Ketentuan hukum semacam ini tidaklah tergolong memotivasi untuk melakukan perampasan harta orang lain tidak pula motivasi untuk melakukan profesi yang haram.

Contoh pembanding dalam masalah ini adalah orang yang mendapatkan SIM dengan cara yang tidak legal dan dia memang memiliki kemampuan untuk menyopir kendaraan dengan baik apakah kita katakan kepada orang tersebut “Anda haram menyopir mobil karena SIM yang Anda dapatkan itu Anda dapatkan dengan cara yang tidak benar”. Sedangkan orang lain yang mendapatkan SIM secara legal namun dia tidak bisa mengendarai mobil dengan baik akankah kita katakan kepadanya “Anda boleh ngebut dan ugal-ugalan di jalan karena Anda memiliki SIM secara prosedural tanpa suap tanpa curang?!”
Andai ada seorang yang memasuki suatu negara dengan dokumen dokumen palsu lantas dia bekerja di negara tersebut akankah kita katakan kepadanya “Anda tidak berhak atas gaji karena gaji ini adalah dampak dari dokumen palsu yang Anda pakai. Dokumen palsu tersebutlah yang mengantarkan Anda kepada pekerjaan ini. Andai tanpa dokumen palsu tersebut tentu Anda tidak akan mendapatkan pekerjaan ini. Dampak dari yang jelek adalah kejelekan. Demikian yang dikatakan oleh banyak orang”.

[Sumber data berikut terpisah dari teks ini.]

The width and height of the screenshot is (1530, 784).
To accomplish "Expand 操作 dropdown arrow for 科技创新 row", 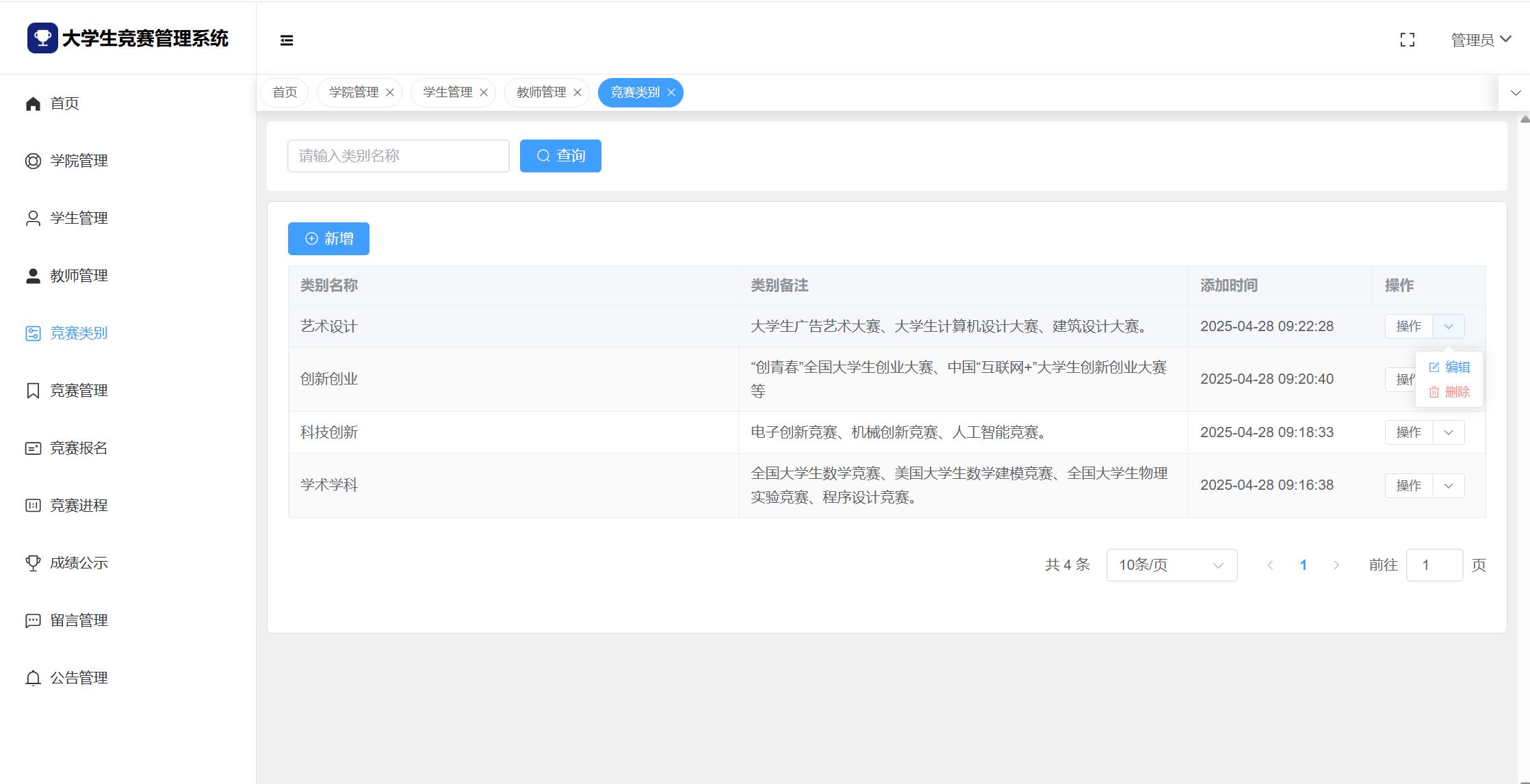I will (x=1448, y=432).
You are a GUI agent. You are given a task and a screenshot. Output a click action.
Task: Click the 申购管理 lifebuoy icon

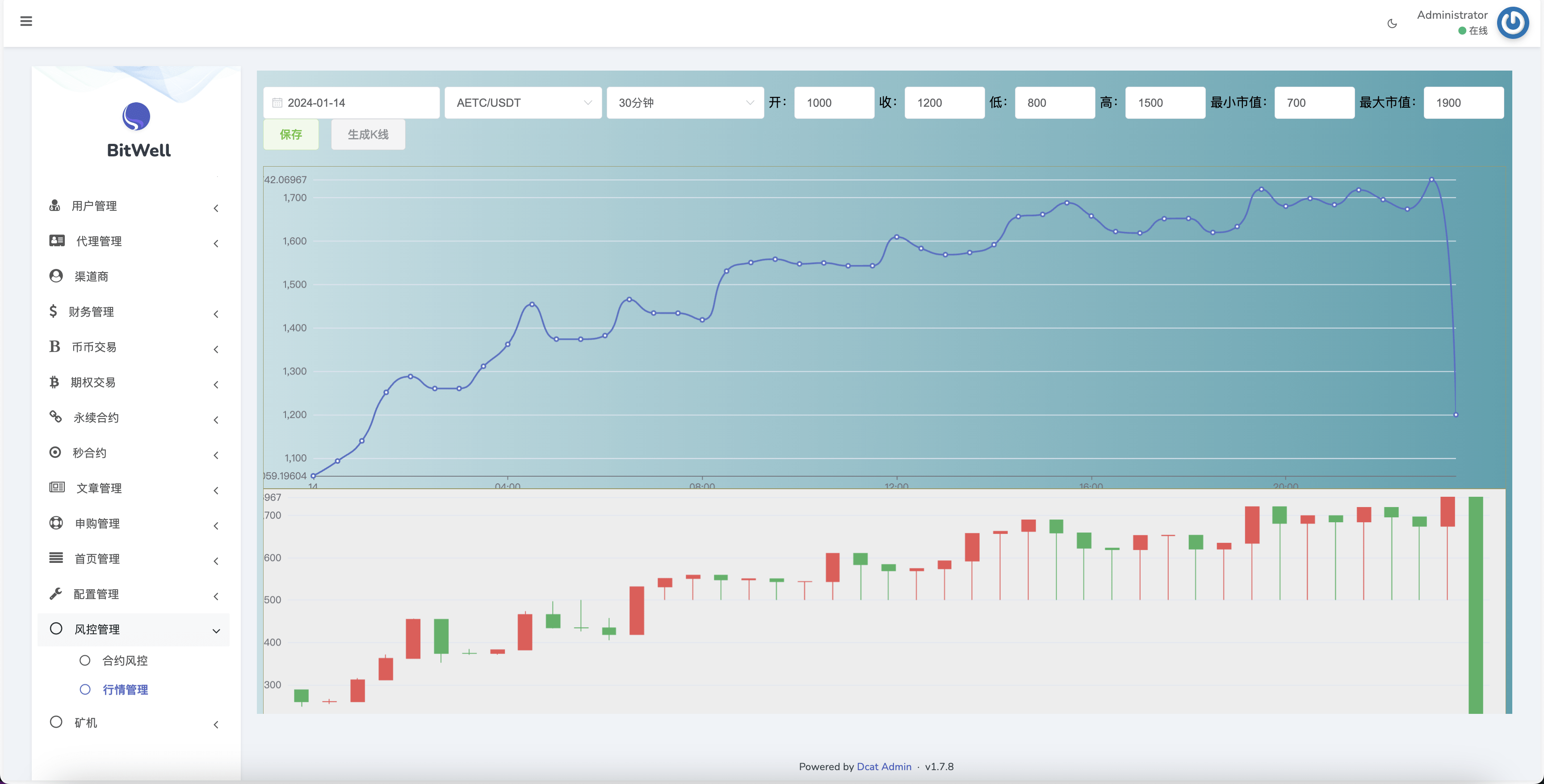pos(56,523)
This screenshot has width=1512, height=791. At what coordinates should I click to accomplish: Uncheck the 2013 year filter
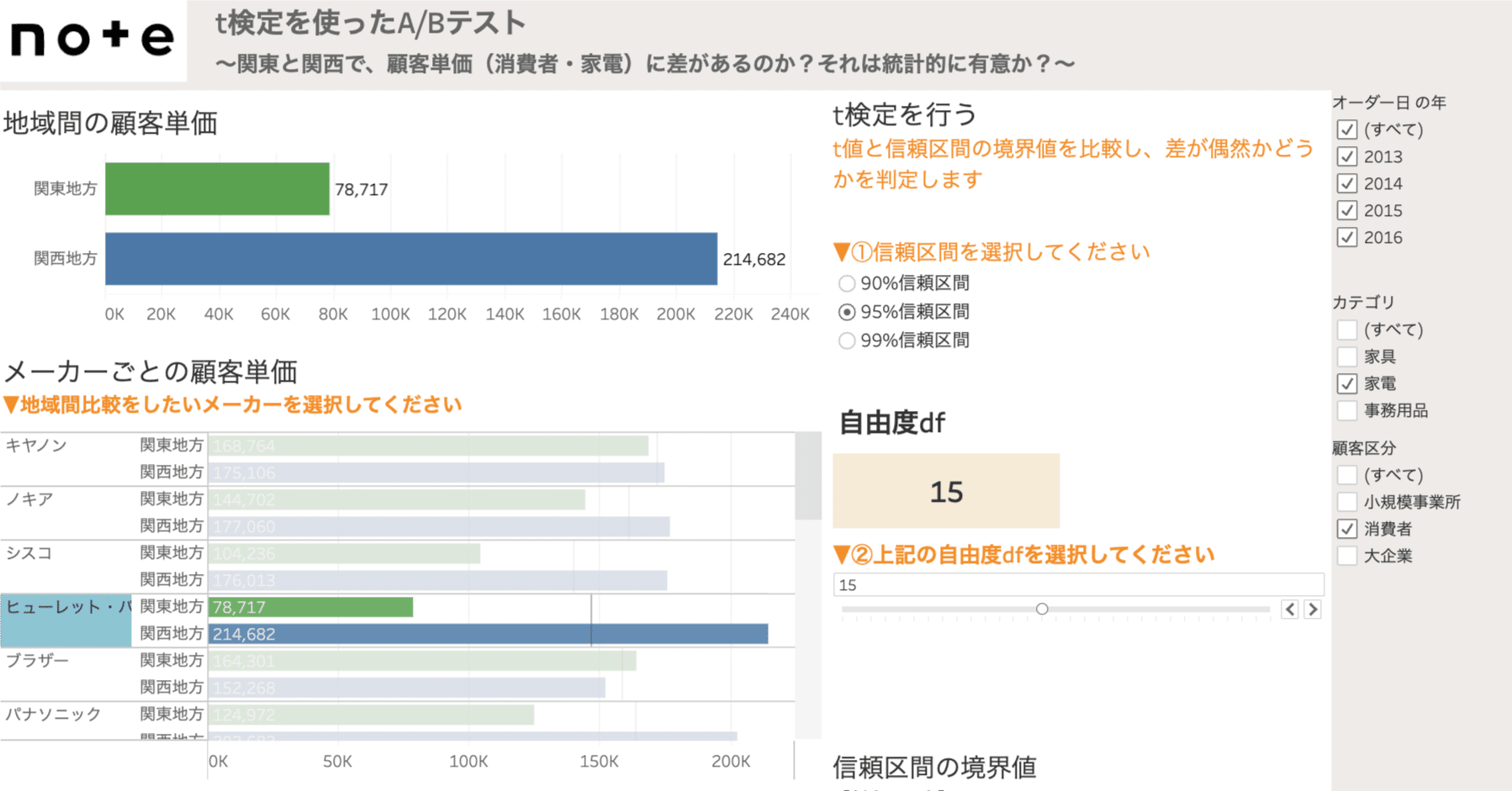pyautogui.click(x=1348, y=156)
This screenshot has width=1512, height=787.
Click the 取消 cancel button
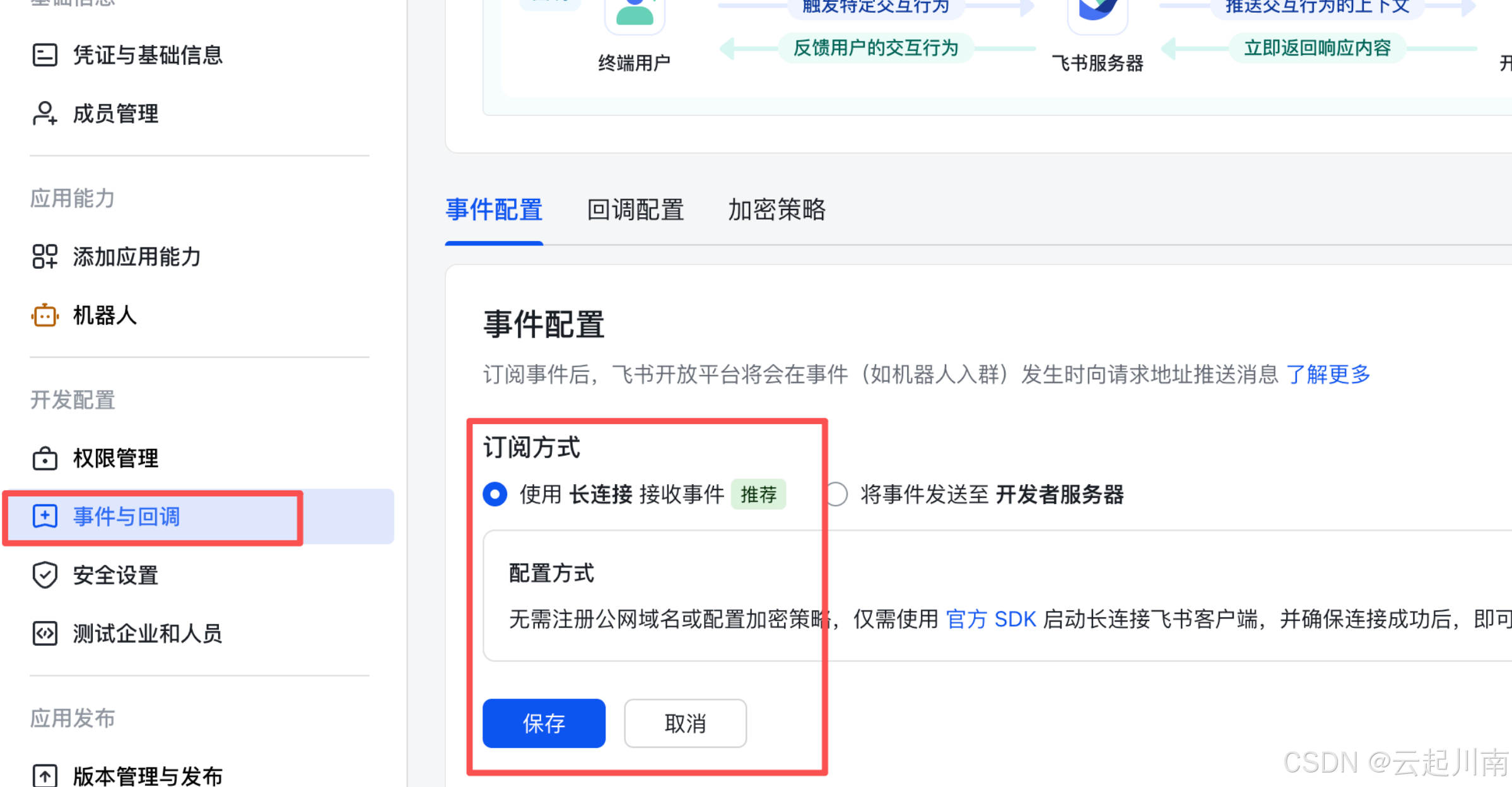[685, 723]
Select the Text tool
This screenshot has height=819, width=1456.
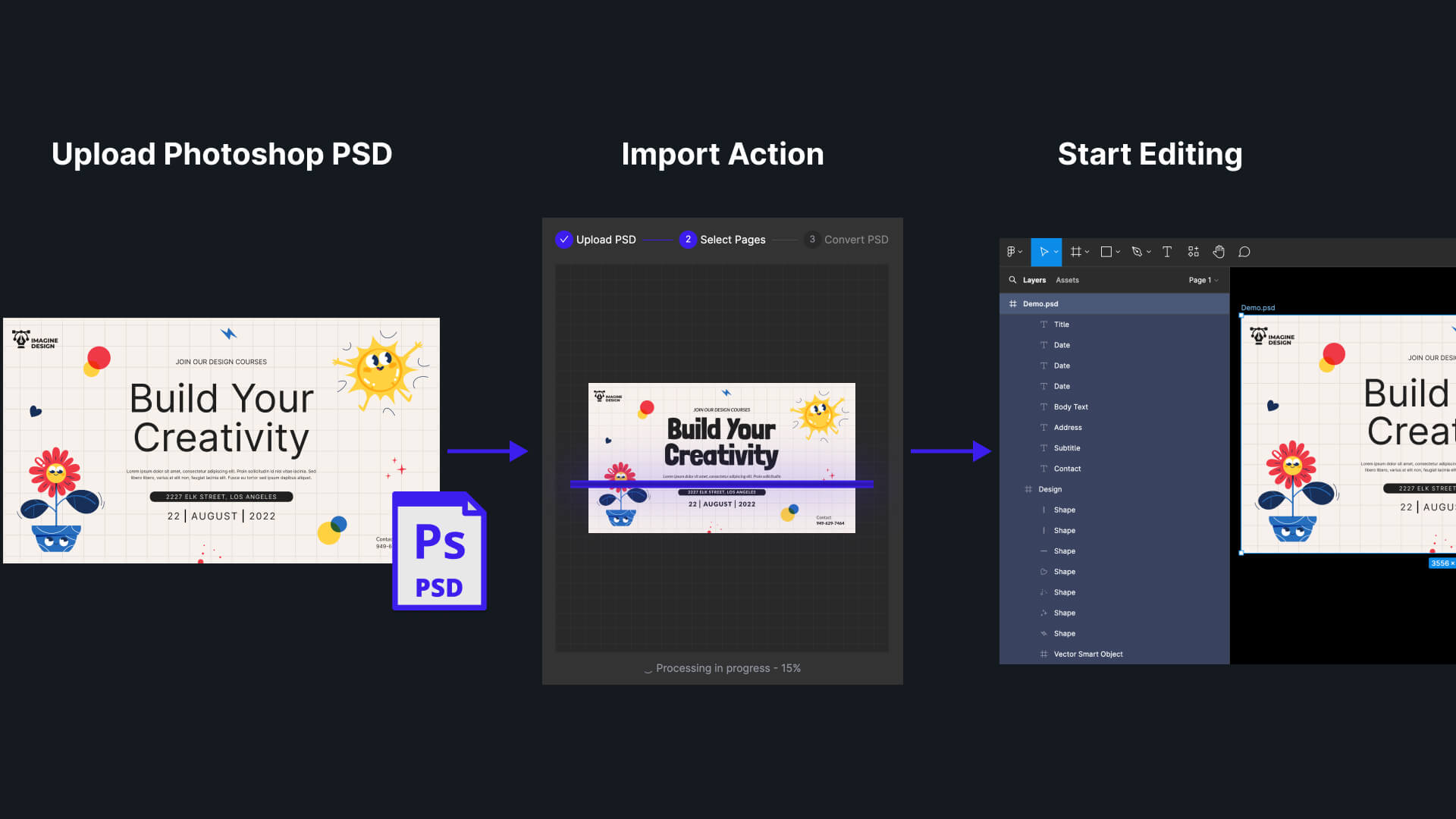[x=1167, y=252]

Seandainya ada kesalahan administrasi di bagian kepegawaian atau personalia sehingga ada kenaikan jabatan untuk seseorang yang seharusnya tidak mendapatkannya sehingga hal ini menyebabkan orang yang lebih berhak dipromosikan itu dizalimi dan dilanggar haknya. Apakah tunjangan baru yang didapatkan oleh pegawai yang seharusnya belum mendapatkan kenaikan jabatan itu hukumnya haram, dengan alasan pengangkatan dirinya itu tidak prosedural karena pengangkatan dirinya itu melanggar hak orang lain dan tunjungan yang dia dapatkan itu tidaklah halal melainkan jika pengangkatannya itu prosedural?!

Andai ada orang yang utang ke bank lantas uang utangan tersebut dia pergunakan untuk membeli rumah atau tanah dengan transaksi jual beli yang sah. Kemudian rumah atau tanah tersebut dia jual kembali dengan keuntungan yang berlipat-lipat. Akankah kita katakan bahwa keuntungan tersebut tidak halal karena modalnya dari utangan bank dan menyatakan halalnya keuntungan tersebut adalah memotivasi si pelaku untuk terus berbuat maksiat dan terus berutang ke bank dengan sistem riba? Lantas juga kita katakan, tidak boleh bagi siapa pun untuk membeli rumah atau tanah tersebut karena ini pun tergolong memotivasi untuk melakukan kemaksiatan?

Tidak demikian yang dikatakan oleh para ulama. Imam Malik mengatakan,

من بيده مال حرام، فاشترى به دارا، من غير أن يُكْره على البيع أحدا فلا بأس أن تشتري منه أنت تلك الدار التي اشتراها بالمال الحرام

“Siapa saja yang memegang harta yang haram lantas harta yang haram tersebut dia pergunakan untuk membeli rumah tanpa memaksa pihak manapun untuk melakukan transaksi jual beli dengannya, maka tidaklah mengapa jika Anda membeli rumah tersebut. Rumah yang sebenarnya dia miliki dengan menggunakan harta yang haram.” (Al Mi’yar, 12:66).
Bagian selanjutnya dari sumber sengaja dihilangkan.